Attacks on civilians by Russian forces in the Ukrainian town of Bucha do not “look far short of genocide”, Prime Minister Boris Johnson has said.

Mr Johnson said he believed Western governments would impose further sanctions in response to the killings.

Dozens of people have been found dead in the town – including some in a mass grave – after Russia’s withdrawal.

Moscow denied involvement and described reports as fake news.

The prime minister said that he was confident that there would be further sanctions and that EU nations would be able to stop buying Russian oil and gas.

“I’m afraid when you look at what’s happening in Bucha, the revelations that we are seeing from what Putin has done in Ukraine doesn’t look far short of genocide to me,” he said.

“It is no wonder people are responding in the way that they are. I have no doubt that the international community, Britain very much in the front rank, will be moving again in lockstep to impose more sanctions and more penalties on [Russian President] Vladimir Putin’s regime.”

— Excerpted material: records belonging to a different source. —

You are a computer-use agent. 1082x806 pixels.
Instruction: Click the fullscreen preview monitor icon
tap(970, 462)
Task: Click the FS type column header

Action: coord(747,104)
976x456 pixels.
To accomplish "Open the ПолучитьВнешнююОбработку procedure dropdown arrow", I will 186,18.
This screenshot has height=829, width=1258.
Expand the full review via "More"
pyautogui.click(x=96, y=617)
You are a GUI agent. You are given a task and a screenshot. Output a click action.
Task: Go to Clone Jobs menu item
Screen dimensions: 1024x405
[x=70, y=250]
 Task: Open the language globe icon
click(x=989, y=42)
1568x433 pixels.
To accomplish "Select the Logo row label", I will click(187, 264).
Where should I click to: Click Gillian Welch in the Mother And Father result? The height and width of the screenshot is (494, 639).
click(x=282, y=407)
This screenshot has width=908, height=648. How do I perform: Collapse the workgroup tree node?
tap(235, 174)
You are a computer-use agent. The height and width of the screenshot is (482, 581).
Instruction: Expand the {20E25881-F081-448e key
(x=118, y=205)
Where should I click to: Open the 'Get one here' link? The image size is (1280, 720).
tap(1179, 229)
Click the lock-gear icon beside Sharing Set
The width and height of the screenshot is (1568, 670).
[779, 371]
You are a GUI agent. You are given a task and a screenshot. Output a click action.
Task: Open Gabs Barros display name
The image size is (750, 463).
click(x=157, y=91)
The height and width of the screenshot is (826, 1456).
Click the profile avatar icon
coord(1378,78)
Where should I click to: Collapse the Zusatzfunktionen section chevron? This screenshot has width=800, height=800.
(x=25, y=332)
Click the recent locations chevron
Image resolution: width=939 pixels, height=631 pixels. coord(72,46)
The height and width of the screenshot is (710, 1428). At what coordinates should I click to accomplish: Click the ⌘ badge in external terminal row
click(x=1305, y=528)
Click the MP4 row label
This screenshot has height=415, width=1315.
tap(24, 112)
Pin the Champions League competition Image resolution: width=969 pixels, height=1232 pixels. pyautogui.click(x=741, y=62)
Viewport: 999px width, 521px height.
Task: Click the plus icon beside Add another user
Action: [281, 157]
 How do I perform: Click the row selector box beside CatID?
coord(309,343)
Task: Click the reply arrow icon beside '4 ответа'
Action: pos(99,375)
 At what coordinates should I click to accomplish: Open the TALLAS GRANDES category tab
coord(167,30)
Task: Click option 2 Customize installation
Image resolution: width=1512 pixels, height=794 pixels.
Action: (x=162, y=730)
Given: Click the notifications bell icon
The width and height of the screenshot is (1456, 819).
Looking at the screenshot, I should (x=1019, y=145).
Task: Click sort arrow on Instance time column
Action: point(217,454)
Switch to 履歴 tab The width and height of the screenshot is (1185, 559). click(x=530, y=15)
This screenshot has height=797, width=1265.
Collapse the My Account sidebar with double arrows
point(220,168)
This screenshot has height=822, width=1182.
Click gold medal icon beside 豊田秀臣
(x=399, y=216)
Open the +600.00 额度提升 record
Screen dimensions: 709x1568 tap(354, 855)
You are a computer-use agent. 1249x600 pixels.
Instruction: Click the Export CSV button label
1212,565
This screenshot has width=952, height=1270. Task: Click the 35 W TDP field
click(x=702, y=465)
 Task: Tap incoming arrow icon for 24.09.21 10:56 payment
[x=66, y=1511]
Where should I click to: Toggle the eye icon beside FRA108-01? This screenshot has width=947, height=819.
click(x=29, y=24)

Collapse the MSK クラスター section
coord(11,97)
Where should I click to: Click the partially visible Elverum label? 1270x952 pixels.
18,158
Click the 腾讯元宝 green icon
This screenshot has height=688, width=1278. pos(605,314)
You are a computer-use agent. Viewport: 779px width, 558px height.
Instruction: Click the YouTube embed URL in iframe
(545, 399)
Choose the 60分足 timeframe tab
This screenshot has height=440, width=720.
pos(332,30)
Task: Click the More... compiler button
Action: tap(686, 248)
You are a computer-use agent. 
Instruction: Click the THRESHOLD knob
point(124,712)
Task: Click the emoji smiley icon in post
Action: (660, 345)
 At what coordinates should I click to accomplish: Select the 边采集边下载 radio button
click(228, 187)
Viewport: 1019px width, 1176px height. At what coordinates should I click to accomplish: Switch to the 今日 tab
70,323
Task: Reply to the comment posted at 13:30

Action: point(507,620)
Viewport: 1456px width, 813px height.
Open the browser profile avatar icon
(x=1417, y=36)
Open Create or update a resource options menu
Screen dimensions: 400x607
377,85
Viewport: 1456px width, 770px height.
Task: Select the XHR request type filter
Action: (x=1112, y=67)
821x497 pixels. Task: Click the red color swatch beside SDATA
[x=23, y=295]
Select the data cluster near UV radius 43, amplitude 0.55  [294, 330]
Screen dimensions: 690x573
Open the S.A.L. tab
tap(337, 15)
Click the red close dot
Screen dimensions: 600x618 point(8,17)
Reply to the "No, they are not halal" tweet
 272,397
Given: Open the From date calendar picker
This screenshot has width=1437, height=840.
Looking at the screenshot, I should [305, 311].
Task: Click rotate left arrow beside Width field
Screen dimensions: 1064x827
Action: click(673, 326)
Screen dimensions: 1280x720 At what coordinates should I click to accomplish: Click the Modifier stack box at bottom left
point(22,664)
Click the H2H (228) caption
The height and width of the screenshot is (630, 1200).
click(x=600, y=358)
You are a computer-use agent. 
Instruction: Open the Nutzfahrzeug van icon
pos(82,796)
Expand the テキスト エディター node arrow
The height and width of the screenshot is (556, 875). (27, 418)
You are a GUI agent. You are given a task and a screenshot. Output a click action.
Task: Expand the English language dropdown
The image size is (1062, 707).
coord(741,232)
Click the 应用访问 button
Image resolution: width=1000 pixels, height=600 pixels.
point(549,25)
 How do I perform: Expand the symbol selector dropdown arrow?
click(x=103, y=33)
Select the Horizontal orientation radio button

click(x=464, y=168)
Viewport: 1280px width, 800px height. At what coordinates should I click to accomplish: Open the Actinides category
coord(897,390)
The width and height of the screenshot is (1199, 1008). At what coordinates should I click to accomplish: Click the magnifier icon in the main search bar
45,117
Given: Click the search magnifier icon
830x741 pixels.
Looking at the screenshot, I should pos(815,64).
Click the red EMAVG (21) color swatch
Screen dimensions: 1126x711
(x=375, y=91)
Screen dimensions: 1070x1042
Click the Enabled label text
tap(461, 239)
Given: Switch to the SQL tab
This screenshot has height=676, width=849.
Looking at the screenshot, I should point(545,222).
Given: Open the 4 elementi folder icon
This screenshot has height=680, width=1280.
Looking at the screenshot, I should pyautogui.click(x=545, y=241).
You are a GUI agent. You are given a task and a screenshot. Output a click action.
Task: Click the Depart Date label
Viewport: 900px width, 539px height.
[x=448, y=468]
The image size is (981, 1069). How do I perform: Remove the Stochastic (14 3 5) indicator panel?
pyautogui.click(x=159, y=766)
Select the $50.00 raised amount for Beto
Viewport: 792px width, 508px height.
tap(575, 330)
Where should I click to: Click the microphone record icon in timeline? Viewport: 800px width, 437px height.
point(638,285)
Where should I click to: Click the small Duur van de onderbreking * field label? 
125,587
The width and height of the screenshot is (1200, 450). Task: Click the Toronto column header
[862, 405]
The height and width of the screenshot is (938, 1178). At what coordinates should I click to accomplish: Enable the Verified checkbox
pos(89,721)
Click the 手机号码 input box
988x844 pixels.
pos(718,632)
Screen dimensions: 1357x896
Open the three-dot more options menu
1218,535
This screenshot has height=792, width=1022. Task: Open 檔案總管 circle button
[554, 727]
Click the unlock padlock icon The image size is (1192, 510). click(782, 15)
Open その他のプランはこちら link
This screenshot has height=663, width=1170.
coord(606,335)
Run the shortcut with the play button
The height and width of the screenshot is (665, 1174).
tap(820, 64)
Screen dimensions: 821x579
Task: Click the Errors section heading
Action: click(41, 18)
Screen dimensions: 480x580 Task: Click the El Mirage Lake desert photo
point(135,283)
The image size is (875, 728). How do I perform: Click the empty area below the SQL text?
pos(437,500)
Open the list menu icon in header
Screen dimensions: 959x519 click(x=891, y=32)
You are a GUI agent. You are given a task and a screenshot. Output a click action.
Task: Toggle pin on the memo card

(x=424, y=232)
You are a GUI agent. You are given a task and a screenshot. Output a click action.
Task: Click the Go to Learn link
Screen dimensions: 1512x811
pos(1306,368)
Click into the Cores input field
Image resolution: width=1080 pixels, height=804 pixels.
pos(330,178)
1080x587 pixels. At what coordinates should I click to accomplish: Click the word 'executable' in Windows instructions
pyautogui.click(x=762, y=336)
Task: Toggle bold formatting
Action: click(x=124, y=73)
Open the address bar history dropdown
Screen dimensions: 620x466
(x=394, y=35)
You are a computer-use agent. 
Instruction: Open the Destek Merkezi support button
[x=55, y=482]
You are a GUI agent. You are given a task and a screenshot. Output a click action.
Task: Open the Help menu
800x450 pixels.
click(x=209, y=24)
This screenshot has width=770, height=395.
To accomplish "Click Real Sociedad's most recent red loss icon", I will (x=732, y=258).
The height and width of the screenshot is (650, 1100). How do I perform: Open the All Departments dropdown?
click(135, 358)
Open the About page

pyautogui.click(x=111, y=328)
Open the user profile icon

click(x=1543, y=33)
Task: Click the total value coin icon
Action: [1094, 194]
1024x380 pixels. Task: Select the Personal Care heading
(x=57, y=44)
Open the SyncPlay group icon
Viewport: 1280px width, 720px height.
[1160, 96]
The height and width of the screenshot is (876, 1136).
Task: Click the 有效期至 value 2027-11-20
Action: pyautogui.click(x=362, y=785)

As part of its sanctions response, the UK has pledged to stop importing Russian oil by the end of the year, while the EU is reducing its imports of Russian gas by two-thirds.

Speaking to broadcasters on a visit to a hospital in Welwyn Garden City, Mr Johnson praised the “enormous strides” the EU is taken to reduce dependence on Russian gas.

Labour leader Sir Keir Starmer also called for “even tougher sanctions” following the “horrific, harrowing images” of civilian deaths in Bucha.

He said we have to give Ukraine “every support we can” and said the international community must be clear “that these war crimes will end up with those responsible being hunted down”.

The deliberate targeting of civilians, as has been alleged by residents of Bucha, is a war crime under the Geneva Convention.

But for a massacre to be considered genocide, the law also requires proof of the intent to destroy a particular national, ethnic, racial or religious group – whether entirely or in part.

The Genocide Convention, introduced after the Nazi Holocaust during World War Two, requires the 152 nations who are signatories to “prevent and to punish” genocide where it occurs.